これが最も安全で、相手のオリジナルデータを破壊しない正しい使い方です。
- 共有されたスプレッドシートのURLを開きます。
- 画面左上の 「ファイル」 をクリックします。
- メニューから 「コピーを作成」 を選択します。
- コピーするファイルの名前(例:『コピー ~プロジェクト表』)と、保存先のフォルダ(マイドライブ内)を指定します。
- 「コピーを作成」 ボタンをクリックします。
「コピーを作成」が押せない(グレーアウト)原因
手順通りに操作しようとしても、「コピーを作成」という文字が薄いグレーになっていてクリックできないことがあります。
この現象はバグではなく、オーナーによる明確な「アクセス制限」です。
コピー禁止設定になっている時の対処法
コピーが禁止されているファイルを無理やり突破してデータを抽出することは、コンプライアンス(情報漏洩対策)の観点から非常に危険です。以下の正しい手順を踏んでください。
⭕ 正攻法:オーナーに理由を伝えて権限をもらう
これが唯一かつ最も安全な方法です。チャットやメールで作成者に連絡し、「データを〇〇の集計に使用したいため、一時的に編集権限を付与していただくか、コピー制限を解除していただけないでしょうか」と理由を添えて申請してください。
❌ 危険な裏ワザ:OCRツールなどでの強制抽出
ネット上には、「画面のスクリーンショットを撮って、GoogleドライブのOCR(画像文字認識)ツールやChatGPTに読み込ませて文字を抽出する」という裏ワザが紹介されていることがあります。
しかし、これは相手企業が意図的に設定したセキュリティを不正に突破する行為であり、機密情報を取り扱っている場合は重大な情報漏洩インシデントになり得ます。絶対に自社または取引先のポリシーに反する行為はやめましょう。
よくある質問(FAQ)
Q1. コピーを作成したシートを編集したら、元の(共有元の)ファイルも書き換わってしまいますか?

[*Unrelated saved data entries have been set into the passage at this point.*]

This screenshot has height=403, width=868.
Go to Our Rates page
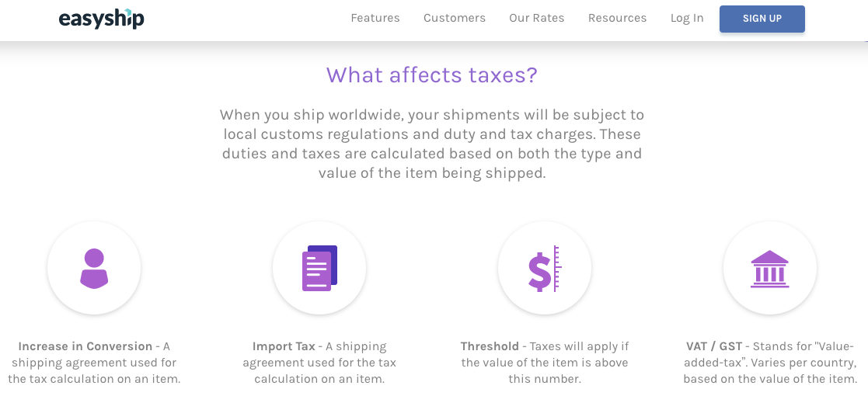537,18
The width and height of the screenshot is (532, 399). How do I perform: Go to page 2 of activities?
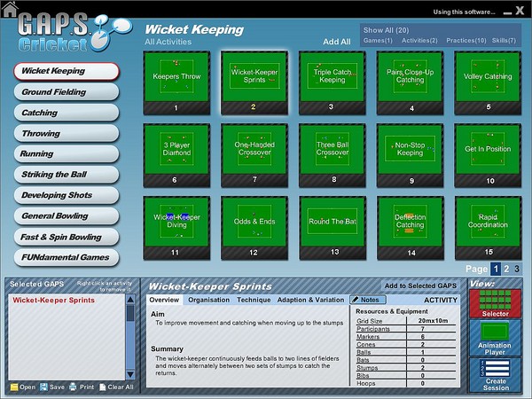pos(506,269)
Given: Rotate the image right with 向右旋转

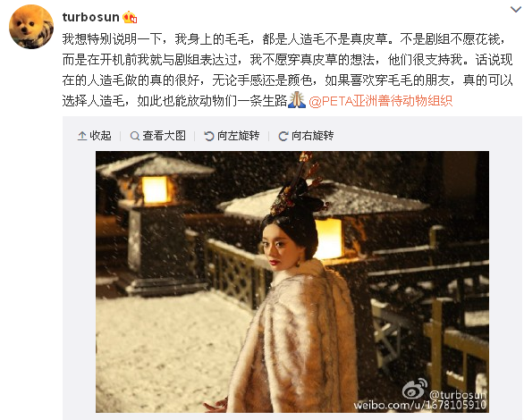Looking at the screenshot, I should tap(306, 136).
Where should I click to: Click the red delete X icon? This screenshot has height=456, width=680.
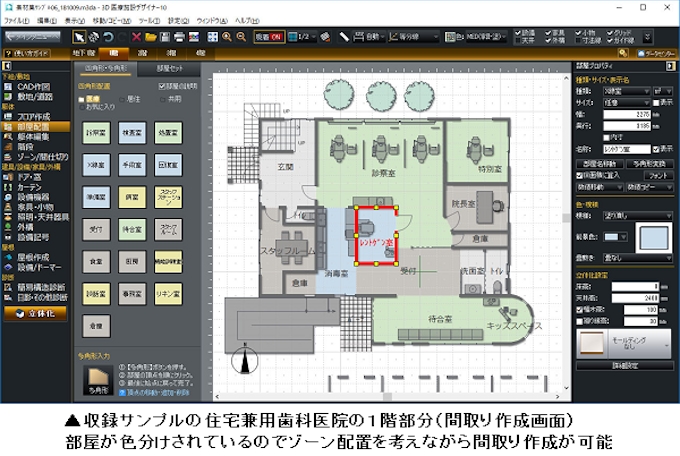point(136,36)
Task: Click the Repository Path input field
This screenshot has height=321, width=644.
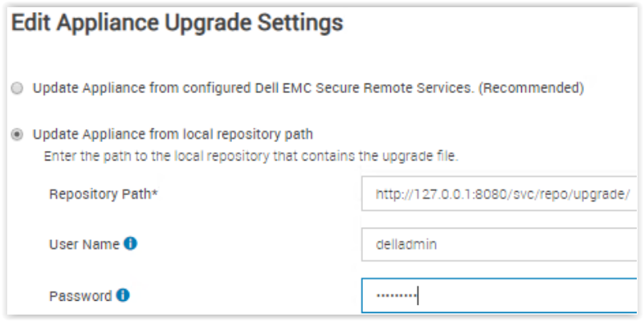Action: [x=498, y=194]
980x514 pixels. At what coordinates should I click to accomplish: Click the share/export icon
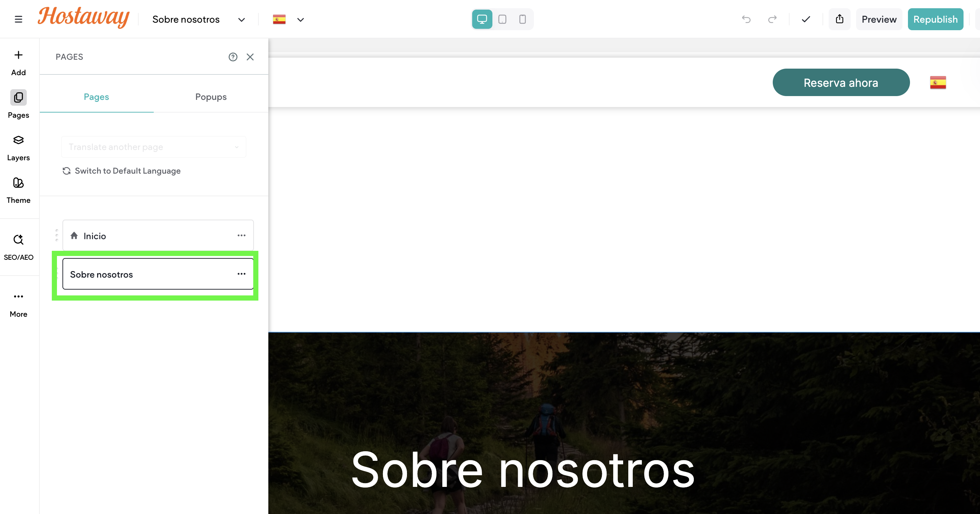point(839,19)
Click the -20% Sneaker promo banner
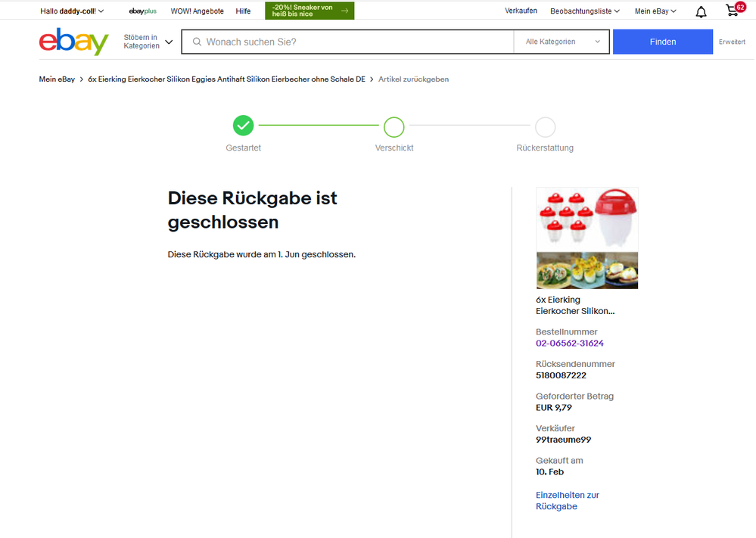This screenshot has height=538, width=756. 309,11
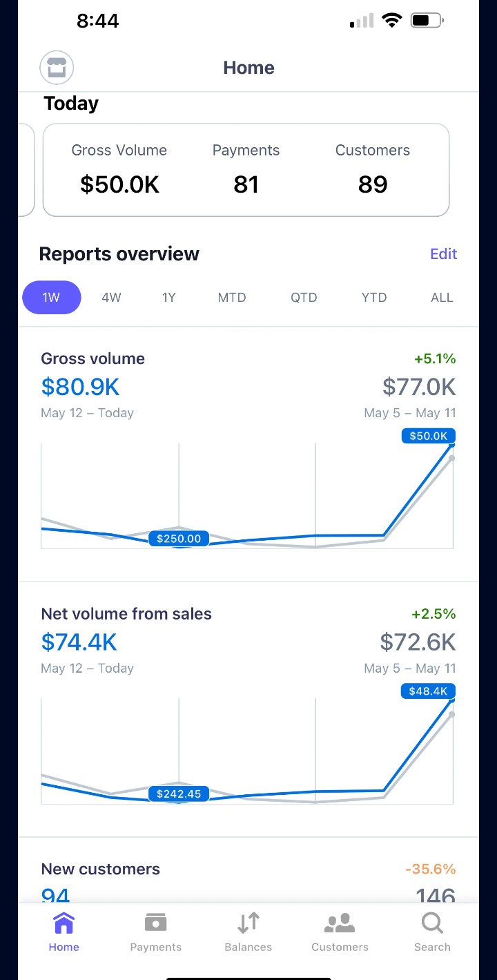497x980 pixels.
Task: Tap the battery status icon
Action: click(x=427, y=21)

A1. いいえ、書き換わりません。「コピーを作成」した時点で、そのファイルは元のファイルと完全に切り離された「あなただけの独立した別ファイル」になります。どれだけ数式や数値を変更しても、相手のファイルには一切影響しません。
Q2. 逆に、元のファイルが更新された場合、自分のコピーしたシートも自動的に最新データになりますか?

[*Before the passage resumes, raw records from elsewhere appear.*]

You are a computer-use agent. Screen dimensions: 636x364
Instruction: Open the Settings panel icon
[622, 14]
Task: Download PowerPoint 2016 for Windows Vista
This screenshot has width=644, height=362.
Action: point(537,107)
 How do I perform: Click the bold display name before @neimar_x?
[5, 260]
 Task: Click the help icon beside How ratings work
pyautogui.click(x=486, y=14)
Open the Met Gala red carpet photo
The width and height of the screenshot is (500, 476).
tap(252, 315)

A2. なりません。コピーした時点のデータから独立してしまうため、元のシートが更新されてもあなたのシートは古いままです。もし元の最新データを常に参照し続けたい場合は、コピーではなく IMPORTRANGE 関数などを使って別シートからデータを同期する必要があります。
まとめ:閲覧のみのファイルは「コピーを作成」して使う
スプレッドシートのコピーに関するまとめです。
- 基本ルール:【閲覧のみ】で渡されたテンプレートやデータは、「ファイル」>「コピーを作成」で自分のドライブに複製してから使う。
- リクエストは危険:安易に「編集権限をリクエスト」を押すと、相手にマスターファイル書き換えの要求通知が飛び、トラブルの元になる。
- コピーできない時:オーナーがセキュリティ目的でコピーを禁止している。不正なデータ抽出は控え、正攻法でオーナーに利用目的を伝えて権限を貰う。
クラウド上で共同編集ができるスプレッドシートは非常に便利ですが、権限の仕組みを理解していないと相手に迷惑をかけてしまいます。
「他人のファイルはまずコピーする」というマナーを徹底し、安全にデータを活用していきましょう!